Egypt Exposes Fundamental Defect at the Heart of Democracy

Egypt provides evidence of how devious people seek to claim authority over others against their consent. Morsi claimed that God Himself had told him to govern in the way he did.

It is almost entertaining to see all the handwringing in Western capitals over the ousting of the Muslim Brotherhood government in Egypt.

Of course, no one is sorry to see the back of Morsi and his Islamic government, but Western politicians are making a lot of virtuous noise about the importance of upholding democracy. The United States, in particular, has been careful not to call it a military coup because that would technically require the suspension of aid to Egypt, which would have the effect of alienating what may turn out to be a more agreeable government to Western interests.

The position of the United States is most ironic, because the most eloquent justification for what has happened in Egypt can be found in the American Declaration of Independence itself.

Best known for declaring ‘that all men are created equal’ and have been ‘endowed by their Creator with certain unalienable rights, [among which] are Life, Liberty and the pursuit of Happiness’, it is actually what follows that is most striking. ‘That to secure these Rights, Governments are instituted among Men, deriving their just powers from the CONSENT of the governed, — That whenever any Form of Government becomes destructive of these ends, it is the Right of the People to alter or abolish it, and to institute new Government … on such PRINCIPLES … as to them shall seem most likely to effect their Safety and Happiness.’

This ‘Right of the People to alter or abolish’ their government if it becomes destructive to the ends it was supposed to serve, reveals a fundamental contradiction at the heart of liberal democracy, or what I prefer to call Liberal Fundamentalist democracy – which is, that individual freedom and majority rule are entirely incompatible concepts.

Although couched in the vernacular of ‘rights’, which were the intellectual currency of the time when referring to freedom, the ‘Right of the People’ to get rid of their government is in fact a profound statement of freedom.

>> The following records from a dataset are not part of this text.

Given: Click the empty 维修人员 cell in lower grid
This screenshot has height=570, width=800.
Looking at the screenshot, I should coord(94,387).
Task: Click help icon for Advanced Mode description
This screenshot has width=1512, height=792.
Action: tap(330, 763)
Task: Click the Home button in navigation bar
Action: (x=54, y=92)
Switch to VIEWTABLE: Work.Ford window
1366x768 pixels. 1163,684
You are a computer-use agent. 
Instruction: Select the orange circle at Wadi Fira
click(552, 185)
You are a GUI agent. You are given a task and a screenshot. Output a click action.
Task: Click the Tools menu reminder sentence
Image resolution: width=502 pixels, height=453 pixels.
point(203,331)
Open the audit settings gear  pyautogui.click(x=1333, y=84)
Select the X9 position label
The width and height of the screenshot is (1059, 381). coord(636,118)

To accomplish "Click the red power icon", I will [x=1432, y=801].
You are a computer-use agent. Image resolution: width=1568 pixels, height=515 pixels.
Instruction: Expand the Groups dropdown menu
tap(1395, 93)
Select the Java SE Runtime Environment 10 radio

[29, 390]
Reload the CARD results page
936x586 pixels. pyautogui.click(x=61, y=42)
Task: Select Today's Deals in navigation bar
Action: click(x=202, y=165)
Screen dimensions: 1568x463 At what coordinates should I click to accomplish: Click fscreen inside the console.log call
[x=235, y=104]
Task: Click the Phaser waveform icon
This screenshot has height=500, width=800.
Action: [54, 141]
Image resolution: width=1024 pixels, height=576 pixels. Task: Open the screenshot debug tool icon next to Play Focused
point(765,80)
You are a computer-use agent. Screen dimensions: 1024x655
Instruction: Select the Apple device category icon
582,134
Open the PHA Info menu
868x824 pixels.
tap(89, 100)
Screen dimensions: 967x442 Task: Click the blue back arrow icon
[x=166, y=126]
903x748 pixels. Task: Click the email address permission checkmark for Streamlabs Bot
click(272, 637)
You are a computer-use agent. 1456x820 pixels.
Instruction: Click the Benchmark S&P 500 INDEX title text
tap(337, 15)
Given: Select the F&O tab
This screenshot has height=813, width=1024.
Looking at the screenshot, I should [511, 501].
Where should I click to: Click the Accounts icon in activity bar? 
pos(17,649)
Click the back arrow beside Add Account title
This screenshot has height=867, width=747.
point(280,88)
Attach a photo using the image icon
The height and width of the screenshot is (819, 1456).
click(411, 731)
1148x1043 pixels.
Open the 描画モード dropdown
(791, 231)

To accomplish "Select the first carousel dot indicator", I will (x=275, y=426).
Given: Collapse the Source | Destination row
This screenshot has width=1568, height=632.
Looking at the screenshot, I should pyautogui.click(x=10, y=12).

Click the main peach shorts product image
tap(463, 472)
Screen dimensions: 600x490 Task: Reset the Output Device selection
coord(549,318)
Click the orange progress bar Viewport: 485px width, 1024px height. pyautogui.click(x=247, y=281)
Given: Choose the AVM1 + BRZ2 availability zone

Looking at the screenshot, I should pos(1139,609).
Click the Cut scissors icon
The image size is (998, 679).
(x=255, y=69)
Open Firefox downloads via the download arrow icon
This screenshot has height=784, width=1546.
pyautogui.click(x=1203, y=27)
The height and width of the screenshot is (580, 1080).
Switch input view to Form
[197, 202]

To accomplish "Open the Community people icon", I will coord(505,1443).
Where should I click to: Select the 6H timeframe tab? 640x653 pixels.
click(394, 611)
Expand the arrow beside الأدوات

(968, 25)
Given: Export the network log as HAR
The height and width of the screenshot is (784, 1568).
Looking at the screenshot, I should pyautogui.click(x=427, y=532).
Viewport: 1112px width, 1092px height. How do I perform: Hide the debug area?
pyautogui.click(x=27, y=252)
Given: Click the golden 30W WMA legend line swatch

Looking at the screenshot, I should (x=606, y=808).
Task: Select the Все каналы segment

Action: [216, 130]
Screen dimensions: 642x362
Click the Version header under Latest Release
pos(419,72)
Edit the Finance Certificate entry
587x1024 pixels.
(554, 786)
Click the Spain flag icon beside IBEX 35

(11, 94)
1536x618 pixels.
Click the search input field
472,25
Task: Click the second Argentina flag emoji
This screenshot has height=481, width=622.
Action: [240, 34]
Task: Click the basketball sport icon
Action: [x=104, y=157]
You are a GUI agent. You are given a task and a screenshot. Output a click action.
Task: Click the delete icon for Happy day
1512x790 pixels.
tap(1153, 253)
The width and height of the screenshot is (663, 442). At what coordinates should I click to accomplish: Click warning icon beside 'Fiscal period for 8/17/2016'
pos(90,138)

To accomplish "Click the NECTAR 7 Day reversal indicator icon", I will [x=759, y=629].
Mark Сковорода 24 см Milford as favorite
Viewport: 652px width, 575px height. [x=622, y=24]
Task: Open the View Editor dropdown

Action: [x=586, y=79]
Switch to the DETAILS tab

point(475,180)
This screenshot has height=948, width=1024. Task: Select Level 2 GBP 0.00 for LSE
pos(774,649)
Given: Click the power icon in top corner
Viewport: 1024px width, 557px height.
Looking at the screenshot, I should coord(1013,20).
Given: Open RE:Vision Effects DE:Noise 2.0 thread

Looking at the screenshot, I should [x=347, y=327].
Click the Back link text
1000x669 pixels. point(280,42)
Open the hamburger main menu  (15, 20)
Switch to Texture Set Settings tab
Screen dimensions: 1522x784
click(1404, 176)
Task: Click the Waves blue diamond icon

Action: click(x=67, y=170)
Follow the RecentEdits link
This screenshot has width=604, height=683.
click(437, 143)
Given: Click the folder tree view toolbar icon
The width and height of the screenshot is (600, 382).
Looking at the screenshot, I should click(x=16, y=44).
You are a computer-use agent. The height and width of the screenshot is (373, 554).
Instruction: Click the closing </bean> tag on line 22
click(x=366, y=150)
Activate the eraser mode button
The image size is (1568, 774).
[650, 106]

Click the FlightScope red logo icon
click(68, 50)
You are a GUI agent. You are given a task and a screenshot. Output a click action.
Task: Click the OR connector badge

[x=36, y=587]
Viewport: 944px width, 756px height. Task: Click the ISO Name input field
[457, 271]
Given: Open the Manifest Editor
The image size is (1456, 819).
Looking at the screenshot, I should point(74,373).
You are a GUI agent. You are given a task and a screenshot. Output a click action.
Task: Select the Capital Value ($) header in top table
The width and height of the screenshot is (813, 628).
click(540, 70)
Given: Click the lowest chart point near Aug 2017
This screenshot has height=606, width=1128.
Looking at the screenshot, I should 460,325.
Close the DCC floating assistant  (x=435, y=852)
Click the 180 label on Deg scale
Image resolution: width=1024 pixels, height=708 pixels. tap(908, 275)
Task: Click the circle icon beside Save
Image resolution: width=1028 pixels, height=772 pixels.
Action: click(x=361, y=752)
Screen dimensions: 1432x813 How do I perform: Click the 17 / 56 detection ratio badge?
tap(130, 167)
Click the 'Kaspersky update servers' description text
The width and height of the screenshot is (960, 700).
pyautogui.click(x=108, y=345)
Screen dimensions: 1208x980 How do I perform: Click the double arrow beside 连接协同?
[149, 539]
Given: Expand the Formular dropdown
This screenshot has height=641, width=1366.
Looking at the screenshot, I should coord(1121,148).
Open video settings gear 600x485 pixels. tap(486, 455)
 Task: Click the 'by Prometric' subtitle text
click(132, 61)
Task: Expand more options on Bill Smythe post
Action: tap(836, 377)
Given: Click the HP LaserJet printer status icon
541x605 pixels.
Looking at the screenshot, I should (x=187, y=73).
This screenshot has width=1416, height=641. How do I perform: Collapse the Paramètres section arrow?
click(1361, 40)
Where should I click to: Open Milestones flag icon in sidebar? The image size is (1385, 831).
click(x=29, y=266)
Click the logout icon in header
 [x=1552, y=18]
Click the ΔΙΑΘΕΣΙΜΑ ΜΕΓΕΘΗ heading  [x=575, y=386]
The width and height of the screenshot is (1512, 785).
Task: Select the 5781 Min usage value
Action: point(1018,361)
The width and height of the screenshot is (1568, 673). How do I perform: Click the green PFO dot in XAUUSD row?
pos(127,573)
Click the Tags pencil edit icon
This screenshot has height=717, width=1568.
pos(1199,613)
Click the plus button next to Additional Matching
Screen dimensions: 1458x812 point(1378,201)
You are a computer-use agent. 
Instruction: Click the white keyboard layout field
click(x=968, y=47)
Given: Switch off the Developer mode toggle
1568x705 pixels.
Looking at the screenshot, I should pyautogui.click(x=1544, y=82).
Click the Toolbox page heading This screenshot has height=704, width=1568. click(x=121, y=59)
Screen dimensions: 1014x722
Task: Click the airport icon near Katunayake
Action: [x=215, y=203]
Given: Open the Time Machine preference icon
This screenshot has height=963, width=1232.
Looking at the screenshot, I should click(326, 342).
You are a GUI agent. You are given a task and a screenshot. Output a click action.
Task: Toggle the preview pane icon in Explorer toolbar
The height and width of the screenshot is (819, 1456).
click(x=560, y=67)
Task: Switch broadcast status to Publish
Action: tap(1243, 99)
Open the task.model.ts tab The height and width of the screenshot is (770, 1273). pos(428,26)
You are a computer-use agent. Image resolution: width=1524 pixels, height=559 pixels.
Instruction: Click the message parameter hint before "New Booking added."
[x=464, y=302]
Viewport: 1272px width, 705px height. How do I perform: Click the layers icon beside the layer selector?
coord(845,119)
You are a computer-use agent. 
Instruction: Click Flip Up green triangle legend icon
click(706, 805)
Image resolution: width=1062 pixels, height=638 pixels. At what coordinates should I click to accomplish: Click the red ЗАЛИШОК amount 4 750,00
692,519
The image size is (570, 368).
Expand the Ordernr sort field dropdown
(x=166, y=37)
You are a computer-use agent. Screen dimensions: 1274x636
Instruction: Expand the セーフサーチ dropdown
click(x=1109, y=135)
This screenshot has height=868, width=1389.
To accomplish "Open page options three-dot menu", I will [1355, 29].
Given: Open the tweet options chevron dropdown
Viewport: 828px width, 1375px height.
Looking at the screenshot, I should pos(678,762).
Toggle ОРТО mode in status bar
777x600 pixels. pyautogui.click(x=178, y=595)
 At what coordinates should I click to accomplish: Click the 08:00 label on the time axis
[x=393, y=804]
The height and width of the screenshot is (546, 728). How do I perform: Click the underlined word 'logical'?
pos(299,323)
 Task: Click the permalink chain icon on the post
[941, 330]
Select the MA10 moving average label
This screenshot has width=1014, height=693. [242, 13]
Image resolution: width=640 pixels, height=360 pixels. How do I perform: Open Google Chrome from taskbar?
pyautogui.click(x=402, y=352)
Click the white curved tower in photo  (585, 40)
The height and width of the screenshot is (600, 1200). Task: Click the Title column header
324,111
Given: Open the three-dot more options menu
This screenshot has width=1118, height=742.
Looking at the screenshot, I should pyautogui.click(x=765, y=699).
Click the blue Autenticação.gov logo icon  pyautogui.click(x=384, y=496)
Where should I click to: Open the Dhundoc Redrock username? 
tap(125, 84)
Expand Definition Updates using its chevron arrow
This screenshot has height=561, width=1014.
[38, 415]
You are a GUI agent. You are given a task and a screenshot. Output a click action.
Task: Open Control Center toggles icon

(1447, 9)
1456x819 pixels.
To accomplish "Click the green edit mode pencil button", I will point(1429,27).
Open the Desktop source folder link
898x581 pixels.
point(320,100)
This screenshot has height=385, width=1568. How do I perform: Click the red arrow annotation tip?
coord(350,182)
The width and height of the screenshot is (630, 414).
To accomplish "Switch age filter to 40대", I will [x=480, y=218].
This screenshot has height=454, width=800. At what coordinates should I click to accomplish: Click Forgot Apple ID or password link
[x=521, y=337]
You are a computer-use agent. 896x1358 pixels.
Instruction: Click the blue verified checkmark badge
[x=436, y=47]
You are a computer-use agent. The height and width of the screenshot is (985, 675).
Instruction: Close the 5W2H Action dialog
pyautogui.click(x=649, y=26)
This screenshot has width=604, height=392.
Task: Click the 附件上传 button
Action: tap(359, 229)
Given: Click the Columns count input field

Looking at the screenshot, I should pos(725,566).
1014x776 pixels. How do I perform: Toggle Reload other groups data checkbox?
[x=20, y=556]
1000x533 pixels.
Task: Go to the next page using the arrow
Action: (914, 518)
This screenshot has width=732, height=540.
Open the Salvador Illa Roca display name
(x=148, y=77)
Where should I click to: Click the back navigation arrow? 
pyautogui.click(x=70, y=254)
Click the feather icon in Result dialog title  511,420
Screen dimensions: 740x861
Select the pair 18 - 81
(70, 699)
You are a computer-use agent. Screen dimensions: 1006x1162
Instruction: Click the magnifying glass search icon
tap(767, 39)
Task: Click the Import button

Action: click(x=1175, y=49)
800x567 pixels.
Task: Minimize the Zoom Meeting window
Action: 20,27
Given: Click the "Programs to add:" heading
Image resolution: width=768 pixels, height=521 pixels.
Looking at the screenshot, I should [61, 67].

And that is because it rests on the principle of consent – ‘the consent of the governed’.

The importance of consent is central to the concept of freedom, because if any person can be subverted to the authority of another person, or persons, without his consent, he cannot be free.

Yet, ‘modern democracy’ does precisely that. In most Western democracies, governments of the day enjoy the support of less than half of the people. Some countries manage to rise just above the 50% level, which, as in Egypt, is hailed as some magnificent ‘mandate’ from the people. It is most curious that subverting 49% of the people to the authority and dictate of the other 51% is hailed as some kind of triumph of ‘freedom’. It is simply mob rule.

The roots of this contradiction between freedom and democracy go back to the origins of the so-called ‘social contract’ as devised by the likes of Rousseau, Hobbes and Locke – although Locke could more properly be identified with the modern version of democracy.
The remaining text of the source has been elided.